Thanks for that link Chris. One thing I picked up from that is that they did run a "special defence of incrimination" at the appeal, but based on Mark Kane and James Falconer, not Steven Kelly. It seems to have been rejected because no trace of either man's DNA was found on Jodi's body. But there was no trace of Luke's DNA on Jodi's body either. And because Falconer had given an "innocent explanation" for the presence of the condom nearby. But Luke gave innocent explanations for everything they accused him of, and they just didn't believe him.

I had wondered why they didn't run a special defence of incrimination against Steven Kelly, but it may be that there wasn't enough evidence. Of course if Steven lied to the police about his whereabouts and the police simply believed him, that would make it difficult. Hard to disprove an alibi years later if the police didn't check its veracity at the time.

What is often not appreciated about a special defence of incrimination is that it is not necessary to prove that the person did it, or even to prove that the evidence against the other person is stronger than the evidence against the accused. All that is necessary is to prove that there's a non-negligible chance that the person did it, which is (officially) deemed to demonstrate reasonable doubt and so justify an acquittal. But it's probably harder to do it at appeal than at the primary trial.
 
too many suspects

At the discussion board to which I linked, Sandra wrote, "His story would also involve him having had to step over the body twice, without noticing it."

Northern Lights quoted the Edinburgh News in part:

"The former drug user, who was on a course for recovering drug users near where Jodi's body was found in 2003, reportedly handed in an essay titled Killing a Female in The Woods to his course tutor three weeks before the murder.

It is reported he was also a regular visitor to the woods where Jodi was killed, and on the day after the murder he had scratches on his face and arms but could not remember how he got them."
 
I'm not sure yet about the stepping over the body part. It depends on what time Falconer was there, and what time Jodi was actually killed. The simple deduction for time of death is only a little bit later than the police time. She left her house to walk to Newbattle to meet Luke, and the actual time of leaving was a minute or two after five o'clock. However this was too late for Luke to have been the killer and the police pushed her time of leaving back to about ten to five, and manipulated Mrs Bryson's evidence to corroborate that. At least, that's how I read it at the moment.

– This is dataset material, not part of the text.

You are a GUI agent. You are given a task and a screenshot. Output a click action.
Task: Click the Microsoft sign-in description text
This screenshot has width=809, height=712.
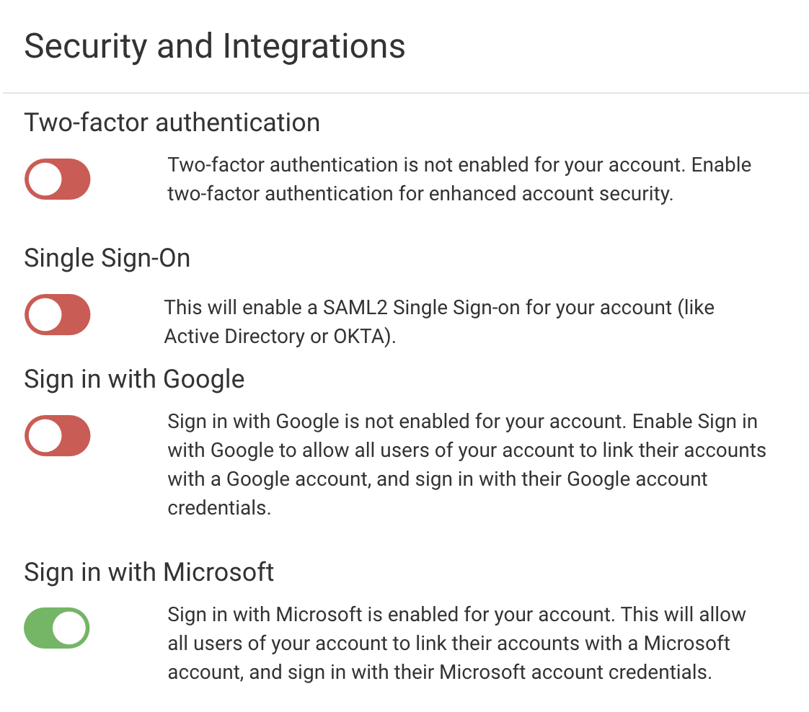pyautogui.click(x=456, y=643)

The police assumed she had walked (with Luke) along the path towards Newbattle and in the course of that journey he persuaded her to climb the wall into the woodland strip and then attacked her. However Luke says he never left Newbattle, and he was waiting there for her to arrive. In this scenario she walked along the path alone. Since she never arrived at Newbattle, and there is no witness to her having been anywhere else in the vicinity after she was seen leaving home, logic says that somehow she encountered her murderer on the path or in the woodland strip at that time. That would put the time of death around 5.30.

However there is no forensic evidence corroborating that time of death. It's not impossible she went somewhere else before starting to head for Newbattle. In that case we'd be looking at a later time of death. It's not that good a theory because she knew Luke was waiting for her. But on the other hand she didn't have a phone on her to tell him if something else had come up, and she was a 14-year-old girl. I say this because, supposing Falconer wasn't involved at all, and genuinely saw nothing while he was in the wood, we have to consider that there was nothing to see at that time. I don't yet know how sure we are about the time he was there, either.

The condom was found fifty yards from Jodi's body and none of Falconer's DNA was on the body itself, so logic seems to suggest that at the very least he wasn't the sole perpetrator of the murder.